The task: The answer must consist solely of the lines from the line with "Instruction: Open Microsoft" to the final line of the data below, reproduced exactly, pictures omitted.

(Stored records)
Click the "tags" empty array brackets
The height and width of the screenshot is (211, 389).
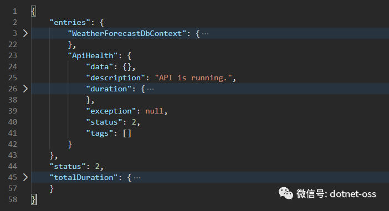(x=127, y=133)
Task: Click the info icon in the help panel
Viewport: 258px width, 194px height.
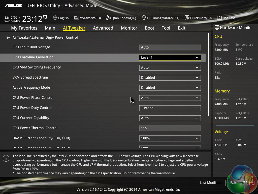Action: point(6,158)
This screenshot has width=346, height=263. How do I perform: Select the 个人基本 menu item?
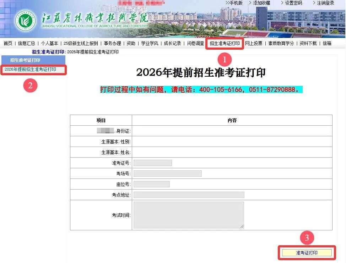49,43
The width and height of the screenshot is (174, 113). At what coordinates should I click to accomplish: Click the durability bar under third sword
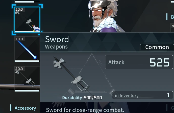click(x=27, y=91)
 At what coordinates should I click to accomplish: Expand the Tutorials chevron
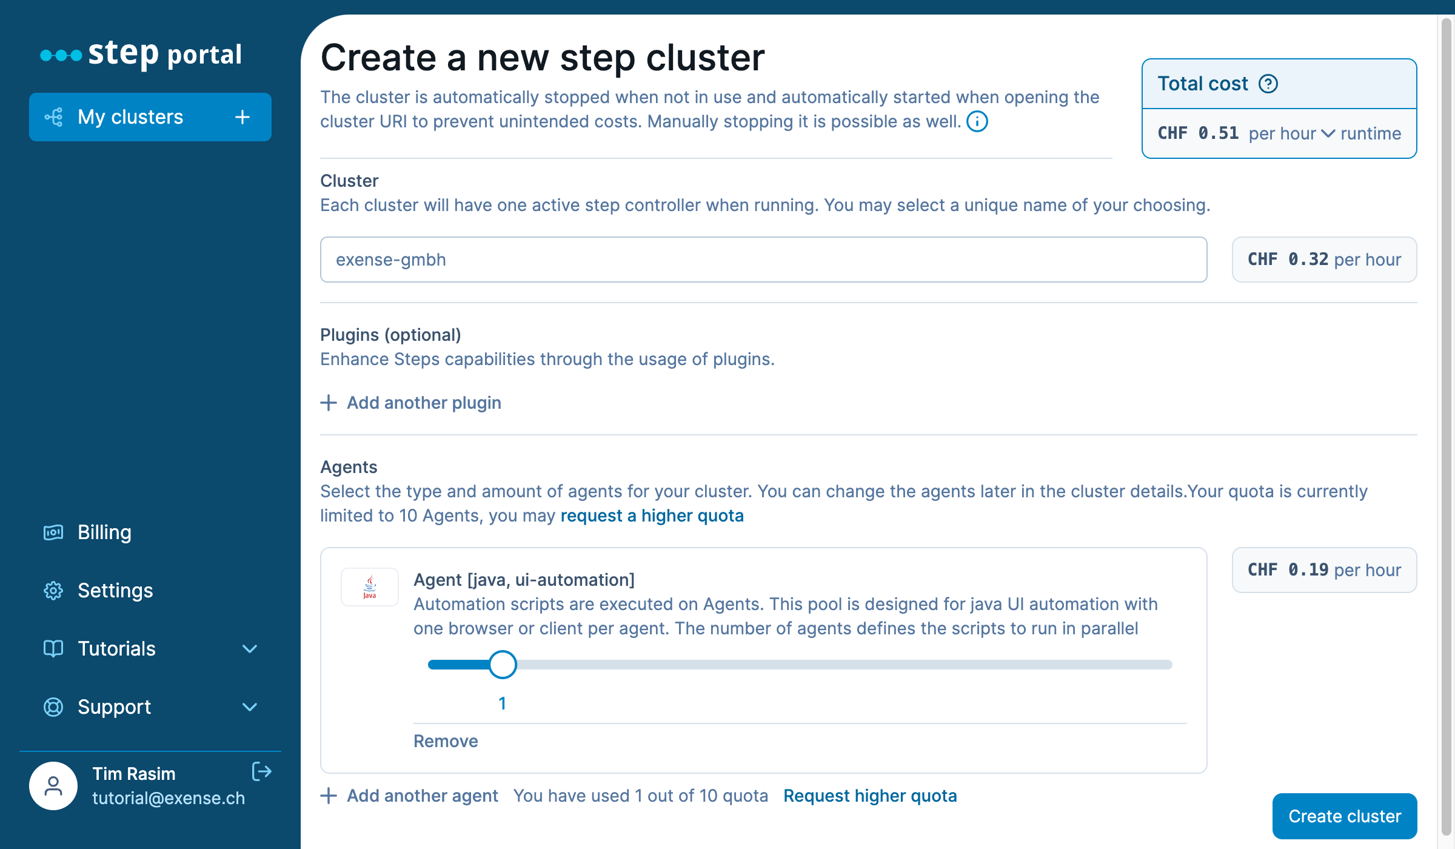250,649
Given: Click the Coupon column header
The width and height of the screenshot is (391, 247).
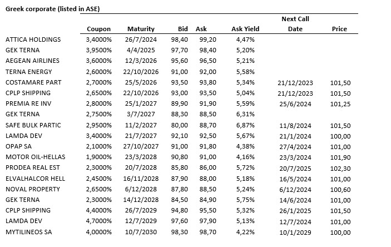Looking at the screenshot, I should 99,29.
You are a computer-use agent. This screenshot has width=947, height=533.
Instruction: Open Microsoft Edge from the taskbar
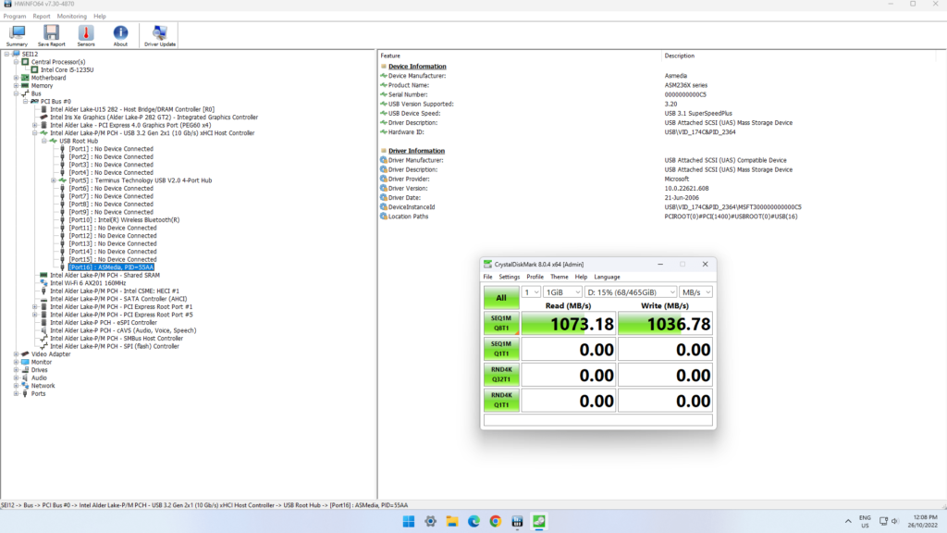point(474,522)
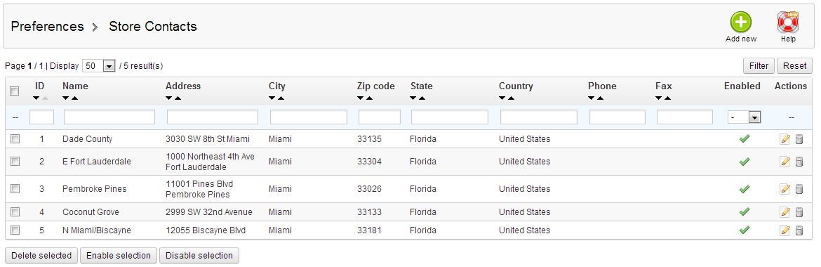This screenshot has height=267, width=821.
Task: Open the Display results-per-page dropdown
Action: 99,66
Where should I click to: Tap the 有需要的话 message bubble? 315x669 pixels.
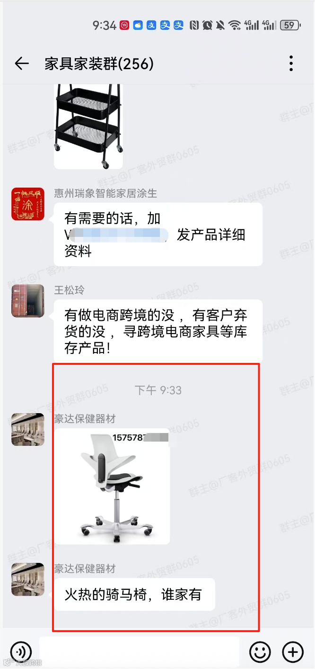point(158,235)
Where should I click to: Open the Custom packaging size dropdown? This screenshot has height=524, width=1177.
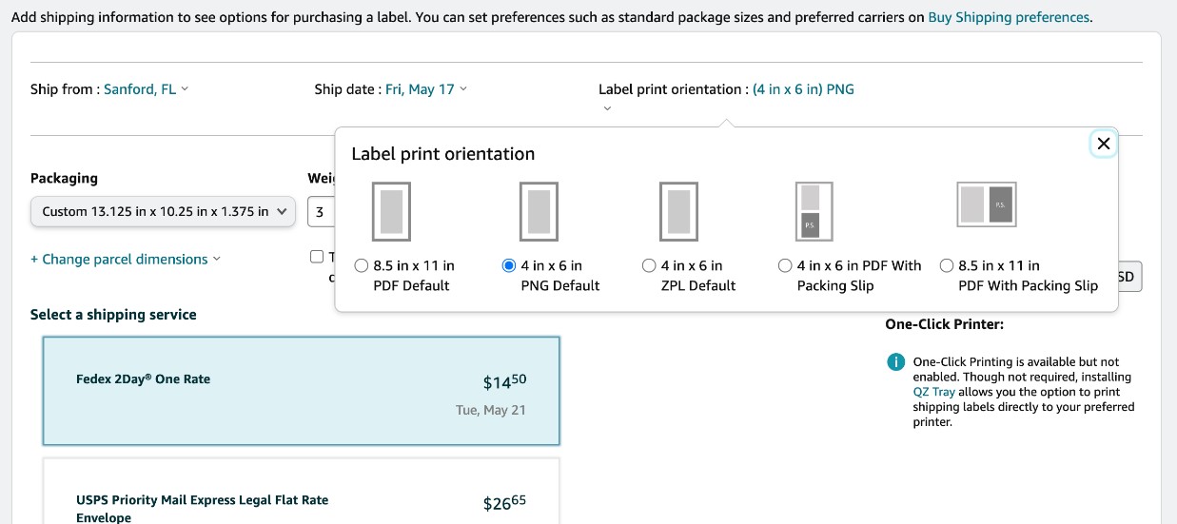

Solution:
Instruction: Open Microsoft Edge from the taskbar
point(474,522)
This screenshot has height=267, width=821.
Task: Open the Display results-per-page dropdown
Action: 99,66
Where should I click to: Tap the 有需要的话 message bubble? 315x669 pixels.
point(158,235)
Where should I click to: Open the Custom packaging size dropdown? This screenshot has height=524, width=1177.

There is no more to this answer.